Он проснулся от звонка телефона, похожего на прикосновение циркулярной пилы. Схватил впотьмах трубку, видя, как светится фосфорный циферблат часов на столе. Говорил командир части.
— Слышу вас! Слышу вас хорошо!
— «Двести шестой», получена для вас разведсводка. Завтра ожидается очень горячий день на дороге. Очень горячий день! Будет много работы… Предположительно в ночь в ваш район на всем протяжении дороги войдут большие массы противника. Войдут «бородатые». До тысячи человек. Будут жечь наливные колонны. Ахмат-шах из Панджшера выслал до тысячи «бородатых». Они соединились с группировкой крупнокалиберных пулеметов. До тридцати пулеметов! Пятнадцать — двадцать гранатометов. Пятнадцать — двадцать! Безоткатные орудия. Безоткатные! Будут действовать три дня на всем протяжении трассы. Ваша задача — отразить нападение, обеспечить проведение колонн.

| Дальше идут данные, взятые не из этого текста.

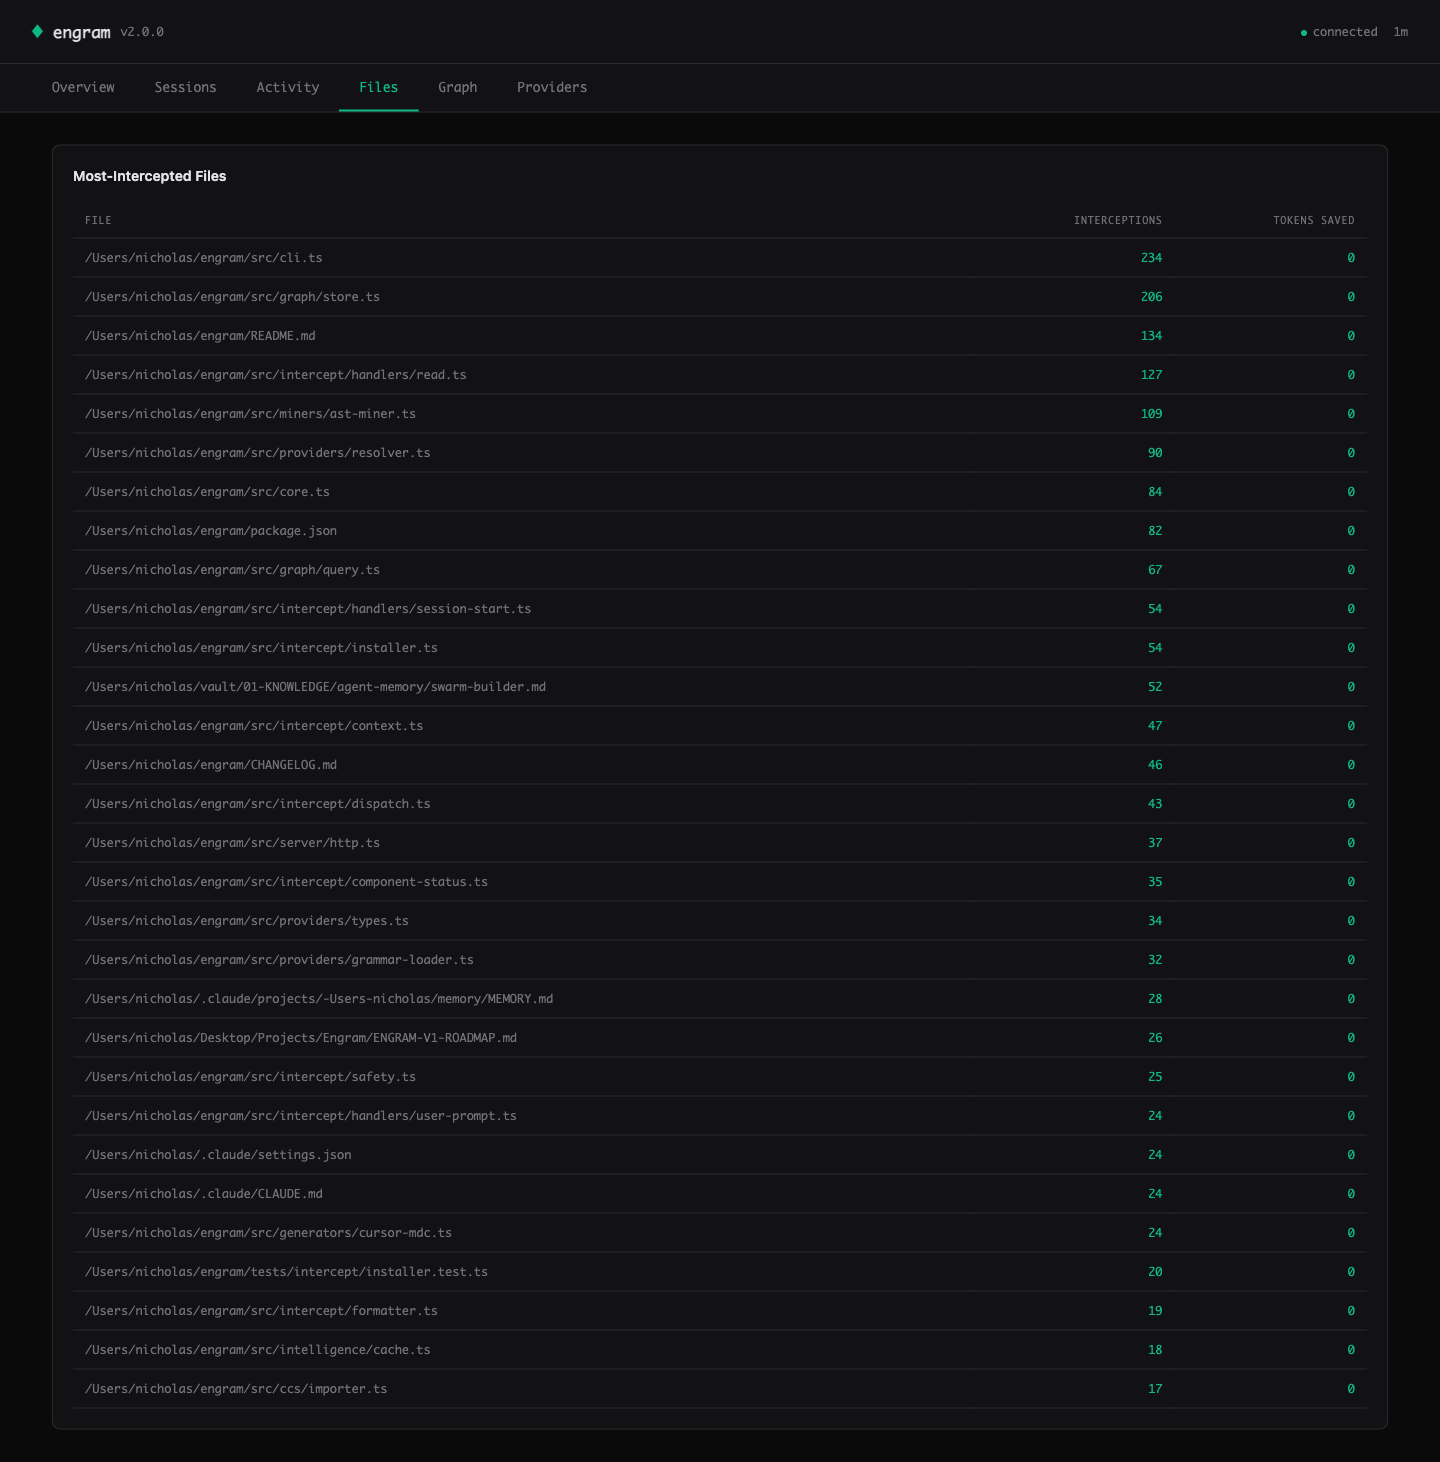Image resolution: width=1440 pixels, height=1462 pixels.
Task: Select the package.json file row
Action: [210, 531]
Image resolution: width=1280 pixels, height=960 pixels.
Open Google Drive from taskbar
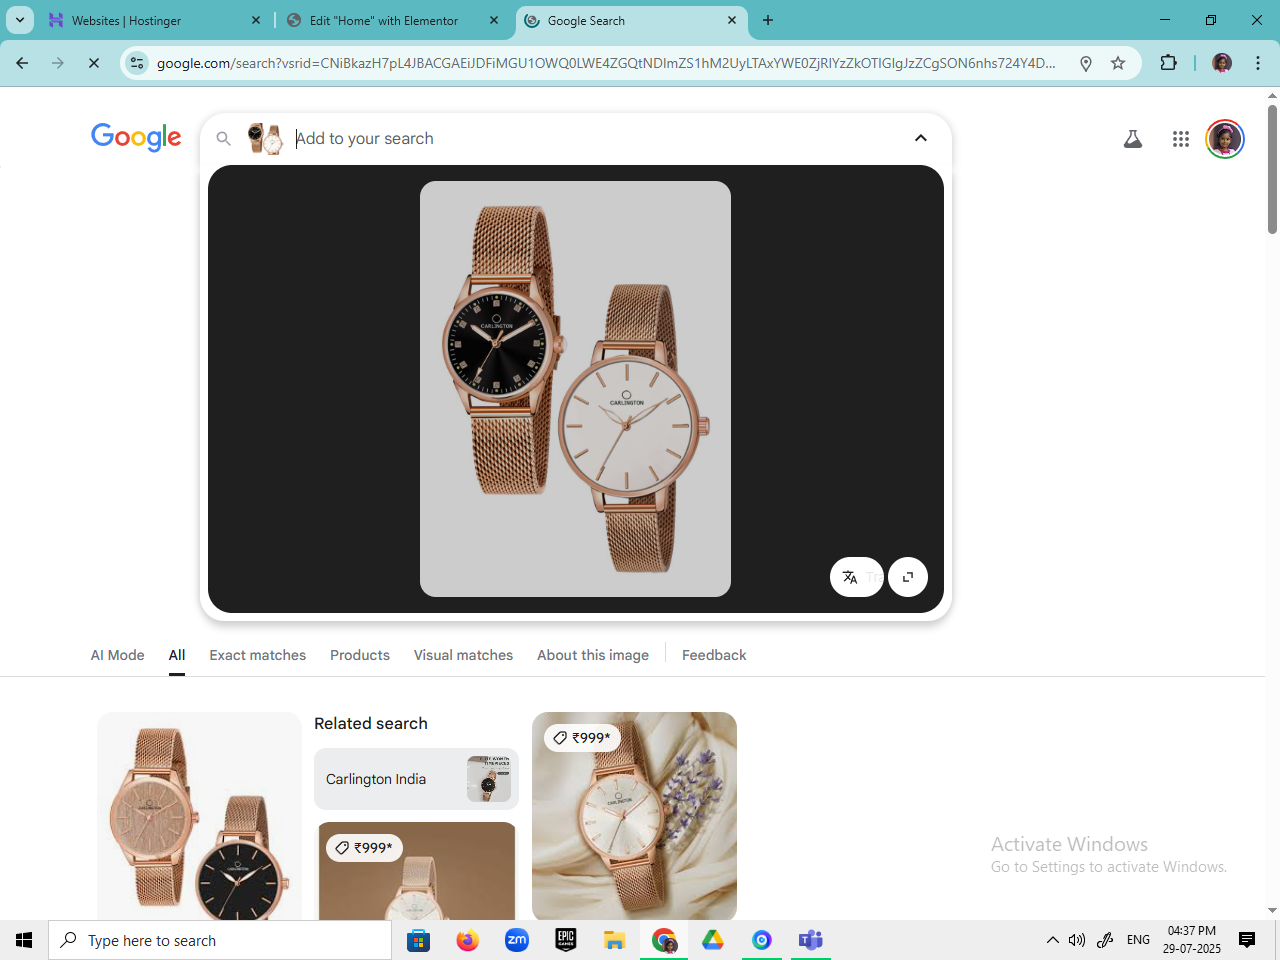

Как поняли меня, «двести шестой»?
— Понял вас, понял! — Майор упирался в пол голыми ступнями, чувствовал, как напряглись его мускулы и по телу кругами мчатся беззвучные горячие вихри, будто слова информации вошли в его кровь. — Товарищ командир, дайте добро на задержку колонн. Предвижу потери в колоннах на пути продвижения. У меня наверху большое скопление колонн. «Наливники» — афганские «татры» и наши, со сложным хозяйством. Могу придержать колонны и действовать по вышедшим «бородатым». Прошу дать добро!
— Добро не даю! Колонны должны идти. Проведите все до одной. Все до одной проведите! Как поняли меня, «двести шестой»?

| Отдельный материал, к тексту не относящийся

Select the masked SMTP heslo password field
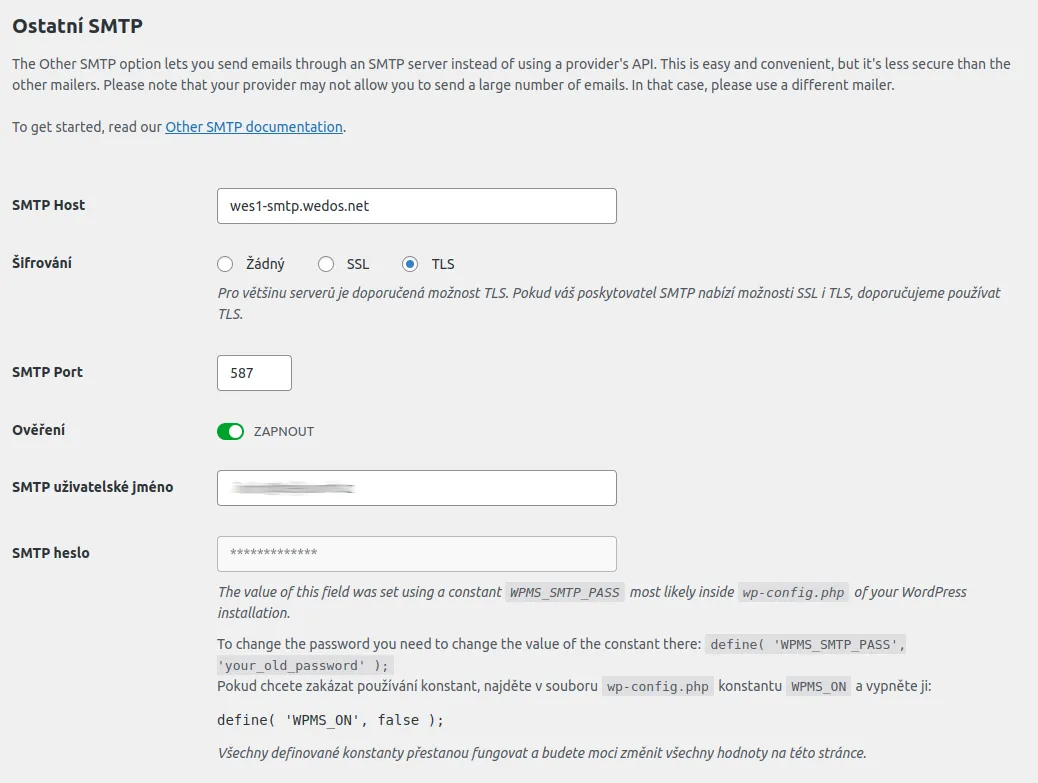coord(417,553)
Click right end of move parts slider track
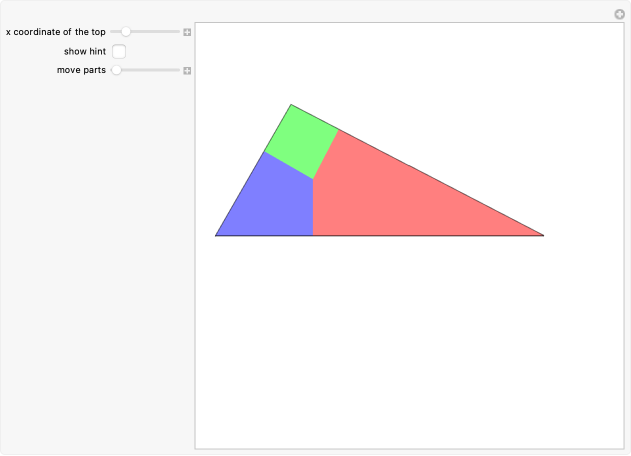631x456 pixels. pos(177,70)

— Понял вас хорошо! — Горячие вихри гуляли в теле по большим и малым кругам. Светился циферблат на столе. Лежал планшет с командирскими картами. И где-то в темных закоулках сознания жило воспоминание о сне, воспоминание о недавней лазури. — Понял вас хорошо!… В восемь ноль-ноль начну проводку колонн.

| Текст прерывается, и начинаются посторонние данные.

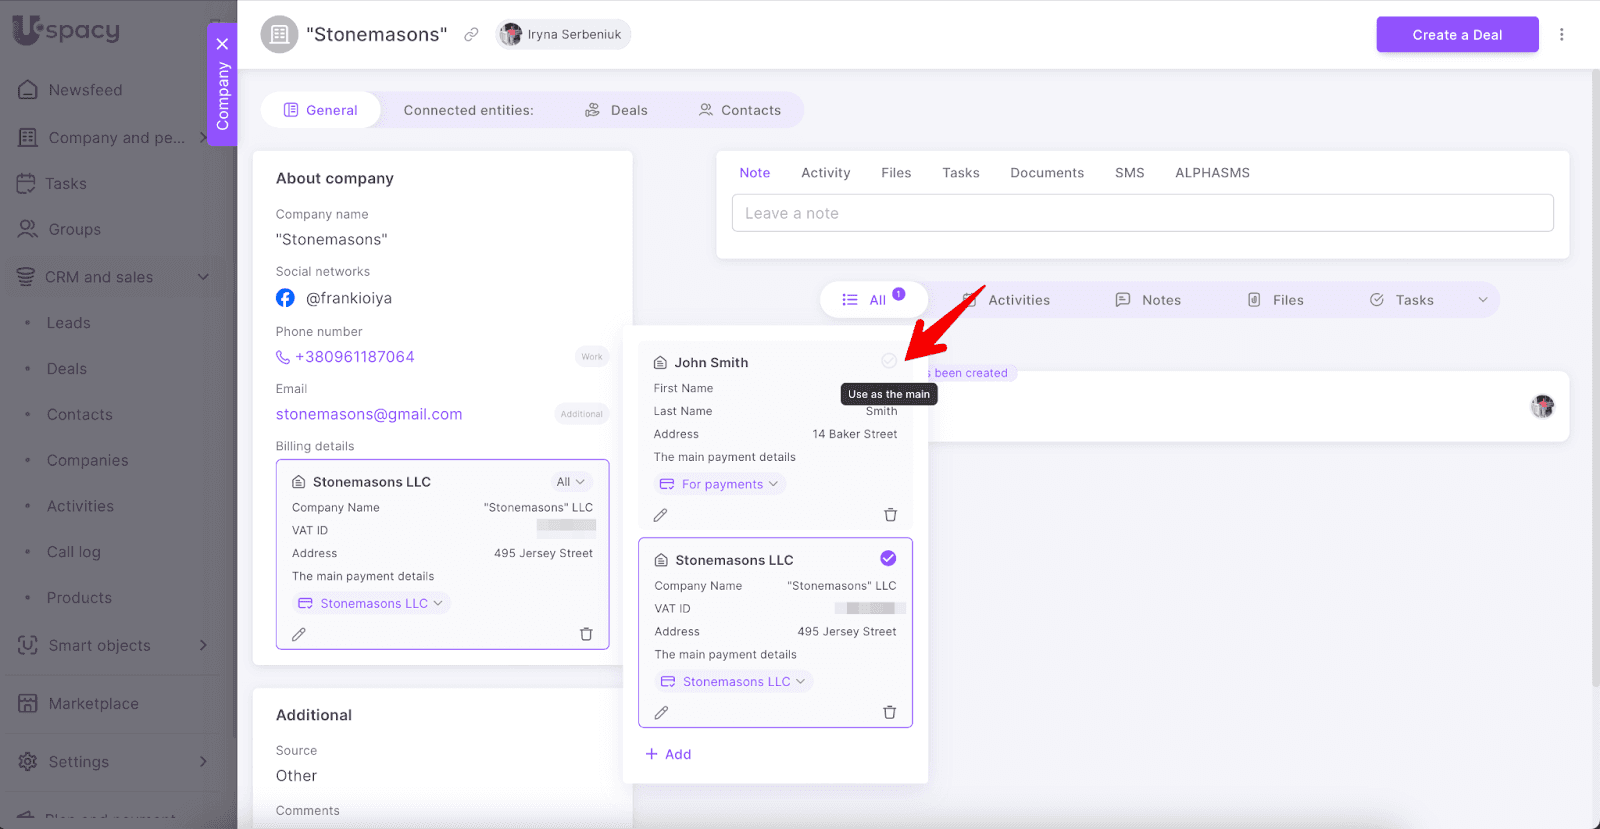Click the stonemasons@gmail.com email link
Screen dimensions: 1600x829
369,414
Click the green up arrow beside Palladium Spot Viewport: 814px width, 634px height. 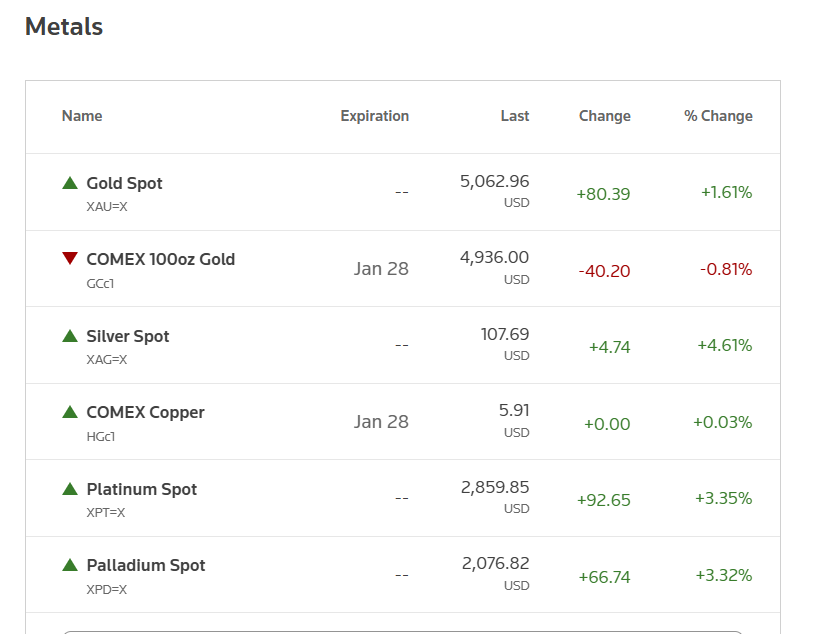point(70,565)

— Действуйте по обычной схеме. Помогу вам огнем. Буду докладывать и просить «вертушки». Все! Прощаюсь. До связи!
Тишина. Телефонная трубка. Фосфорный свет циферблата!
И первый порыв — на связь с батареей, с Маслаковым, «сто шестнадцатым». Перечислить пристрелянные, рассыпанные по вершинам цели. Облюбованные душманами пулеметные гнезда. Обложенные камнями ячейки. Глубокие в скалах пещеры. Тесные тропы, вьющиеся по пыльным откосам. И пока еще ночь, пока не пошли колонны, скомандовать Маслакову «огонь». Обрушить гремящие, ломающие горы удары на засады. Отсечь подходы, ошеломить, опрокинуть. Защитить тягучие вереницы машин.
Но тут же порыв погас. Удар по горам преждевременен. Пулеметные ячейки пусты. Мелкие, долбленные в камне окопчики не заполнены бандитами. Душманы в ранних сумерках просочились в кишлаки вдоль дороги. Отдыхали после долгого на дневной жаре перехода. Чистили оружие. Ели, востребовав у крестьян лепешки, овечий сыр, ломтики сушеного мяса. Засыпали на глинобитном полу, накрывшись накидками, выставив у дувалов чуткий дозор. Ближе к рассвету они проснутся, бесшумно покинут кишлак, выйдут на трассу, на боевые позиции, взбираясь на кручи, страшась падения камня, шуршащей ползучей осыпи. Займут огневые точки, установят пулеметы в бойницах. Бетонка внизу чуть светлеет. Звезды бесшумно горят. И стрелки, укрывшись кошмами, снова заснут до утра, до первых жарких лучей, до вертолетного треска. Сливаясь с пыльной горой, таясь под кошмами, пропустят над собой в синеве вертолеты. Станут ждать приближения колонн, ведя с высоты пулеметными стволами, совмещая прицел с головной машиной.